After the film, Stewart, IMMEDIATELY starting talking about James' genius. He instantly mentioned that part. He said Warner Brothers didn't even pick up on it (that's why the credits play over it). He said Nicholas Ray (the director) didn't even notice it. It was something James IMPROVISED. It is a brilliant improvisation.
And, I'm soooo glad, that I'm finally NOT crazy. Sheesh! I kind of want to go to one of those forums and be like, "HA! I was right, you idiots!" ;-D. But, don't worry. I woooon't.
Mr. Stern shared soo many stories it's difficult to pick a few to share. I will share a couple that I REALLY liked for differing reasons.
First, that coat James is carrying around in those very famous shots, was actually Mr. Stern's coat! A Navy surplus coat he had (even though he had been in the Army...haha)!
One of my favorite stories about James that was shared was the meeting between Mr. Stern and James.
So, Mr. Stern was a cousin to Arthur Loew, and one time Mr. Stern was coming to visit him at his ranch in Arizona. After a long drive, Mr. Stern arrived he walked in and Arthur said, "Stewart this is James Dean, James this is Stewart Stern" then he had to leave. So, James and Mr. Stern were stuck there. They sat in armchairs side-by-side, neither saying anything (both were not big on "small talk"). They were facing a glass door that showed their reflection, and both were just sitting staring at the other in the reflection. Until suddenly, James went, "Moooo!" He was unaware that Stewart Stern was champion animal noise maker. And so, Mr. Stern let out a more intricate, "Mooo!" (It was HILARIOUS watching him do it live!). So James went, "Baaaa!" Mr. Stern did three different kinds of "baaas". Then they moved onto chickens, and ducks, and horses. They were instant friends. Mr. Stern said that sometimes the phone would ring in the middle of the night and he's pick it up and all he'd hear was, "MOOOOO!"

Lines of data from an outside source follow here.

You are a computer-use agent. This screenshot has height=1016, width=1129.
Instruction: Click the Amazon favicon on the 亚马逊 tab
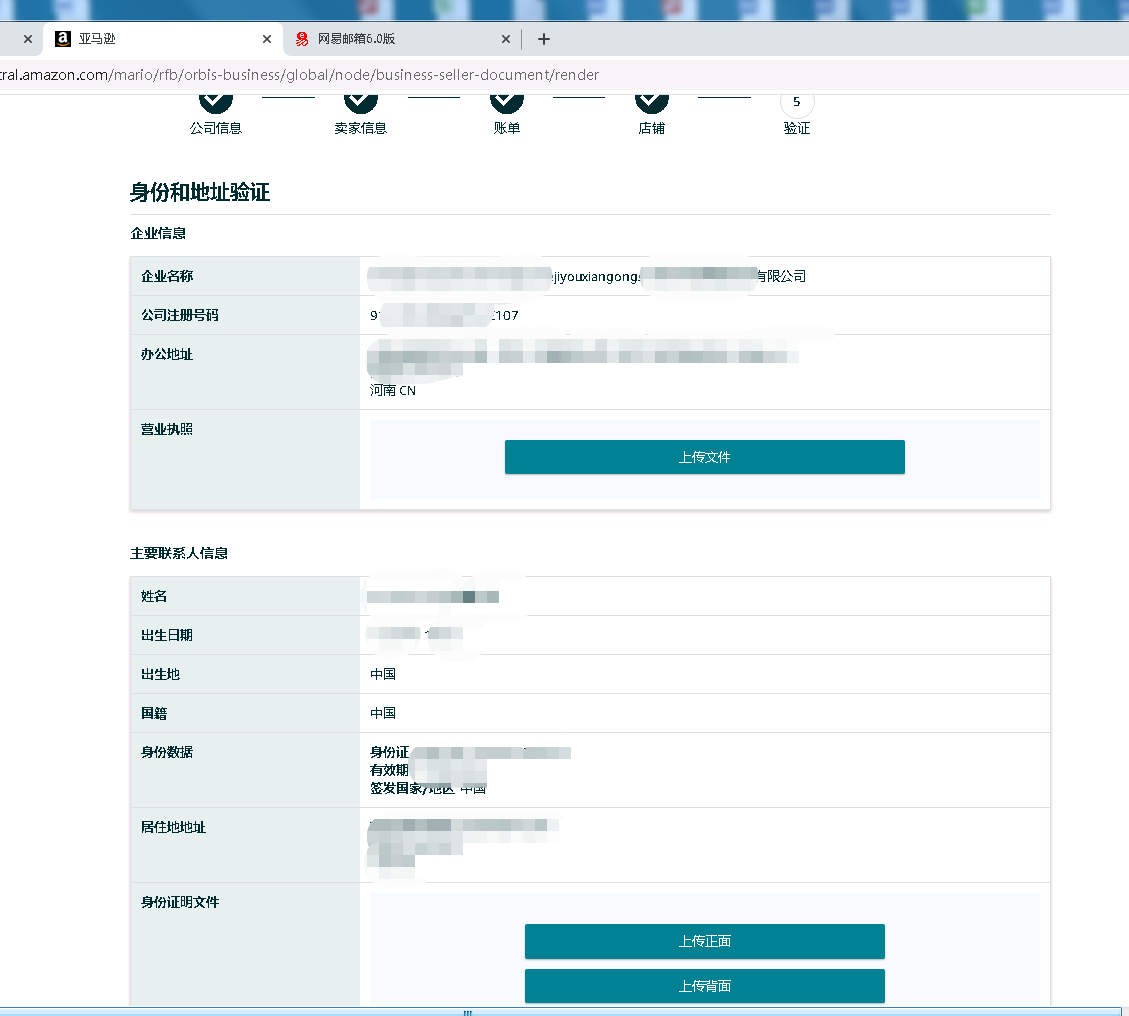63,39
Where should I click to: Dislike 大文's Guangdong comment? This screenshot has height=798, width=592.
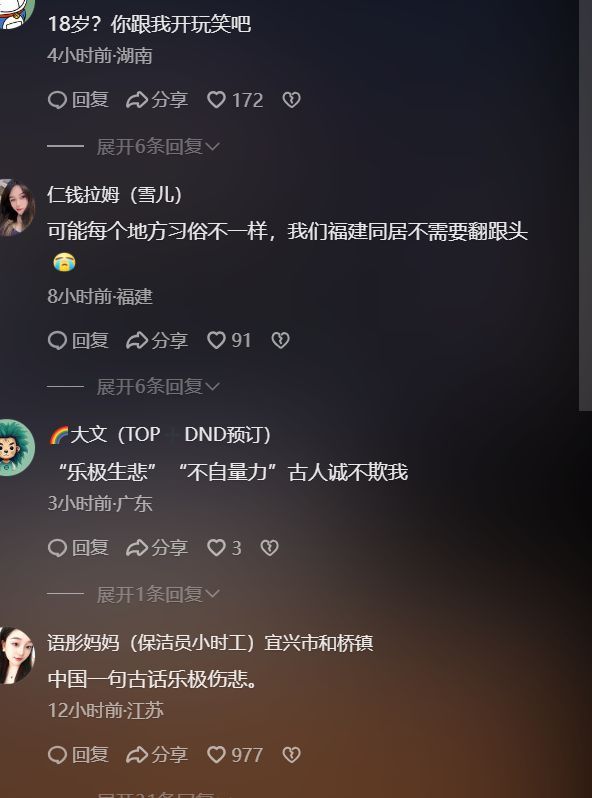click(x=269, y=548)
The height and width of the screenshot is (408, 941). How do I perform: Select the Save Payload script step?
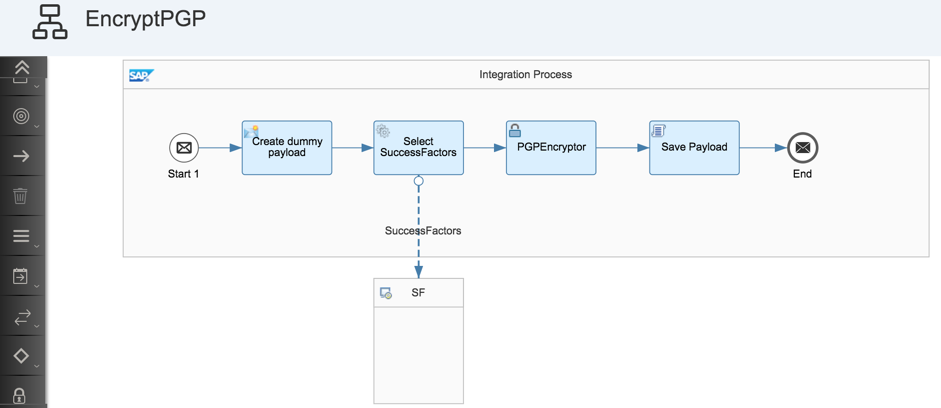694,148
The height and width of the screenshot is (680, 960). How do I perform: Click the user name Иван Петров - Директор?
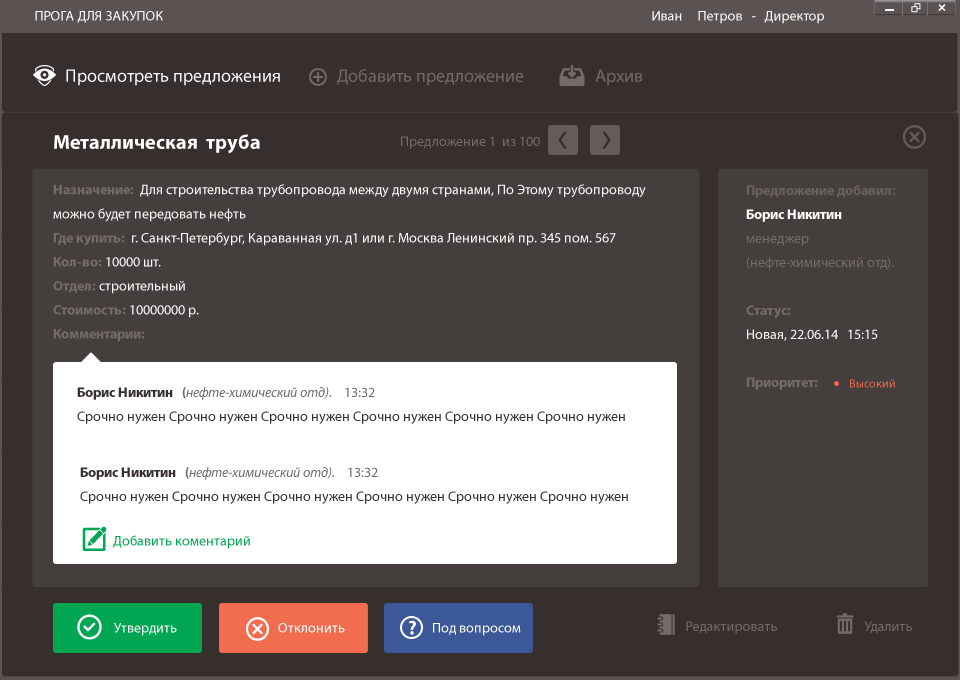point(737,16)
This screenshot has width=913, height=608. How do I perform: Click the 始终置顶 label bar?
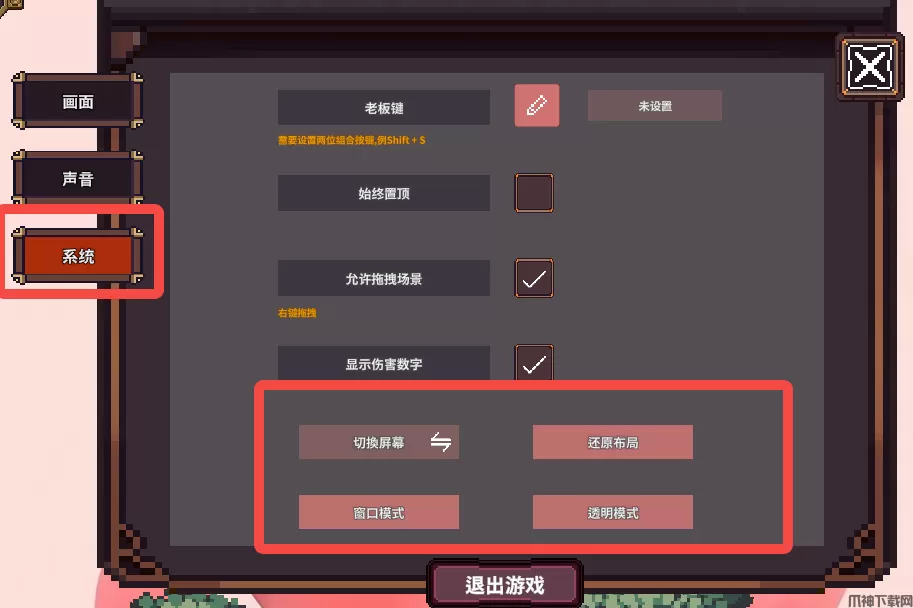(x=384, y=193)
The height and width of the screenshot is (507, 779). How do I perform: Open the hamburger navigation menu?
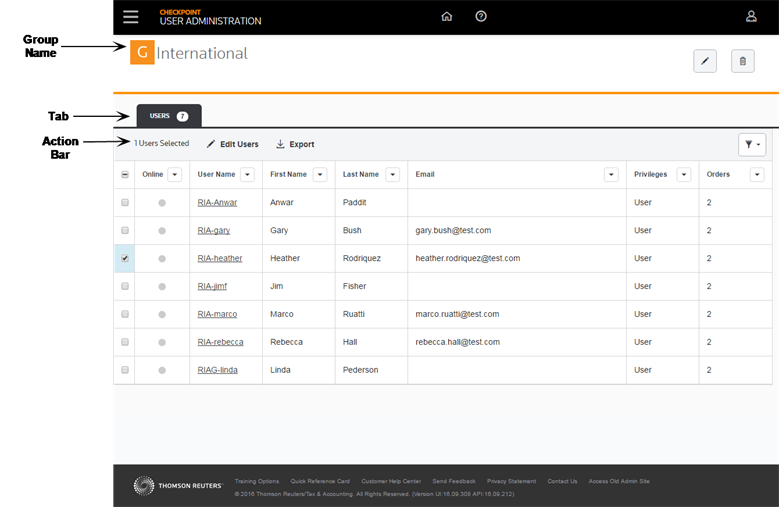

AHAHAHAHA! Seriously! BEST story ever!
And THAT was the reason that James "moos" in the field trip scene.
One person in the audience asked Mr. Stern how he imagined Plato, how he created him. He promptly replied, "I was Plato." He explained further that he also based Jim Stark on himself. He said he was half Plato and half Jim. And that, when he was young, his parents were much like Jim's parents (his father even wore an apron occasionally). It was really fascinating insight into the film. The reason the movie is so iconic and still so popular today is because the characters are relatables (totally copy writing that ;-D). The fact that he wrote the screenplay out of so much of himself is really truly interesting.
Mr. Stern also spoke about James' death. He was the first person outside of the immediate family who was told the news. And it was he, who had to break the news to one of James' best friends, the aforementioned Arthur Loew. No one believed him, he hardly believed it. He said he just got in his car and started driving...until he found a sign. He said as he drove down Hollywood Blvd, everything was normal and bustling. And so, he just kept driving, when suddenly "it was as if an earthquake hit". Cars started pulling over. People starting grouping together on the sidewalks. Everything became very still and very silent (in Hollywood!!). And then the news was reaffirmed on the radio.
Mr. Stern shared MANY other stories and experiences and insights about the film and people he worked with (and even about being in the Battle of the Bulge), and I WILL be sharing more in the future, but this is all I could get down right now, HAHA! Sorry if the punctuation/grammar/everything is awful! I wrote it in a hurry!
OH YEAH, Plus, I got to personally meet Mr. Stern, and shake his hand, AND he signed and personalized my DVD of Rebel!! So exciting!
Whew! That's all for now! I just had to share that real fast!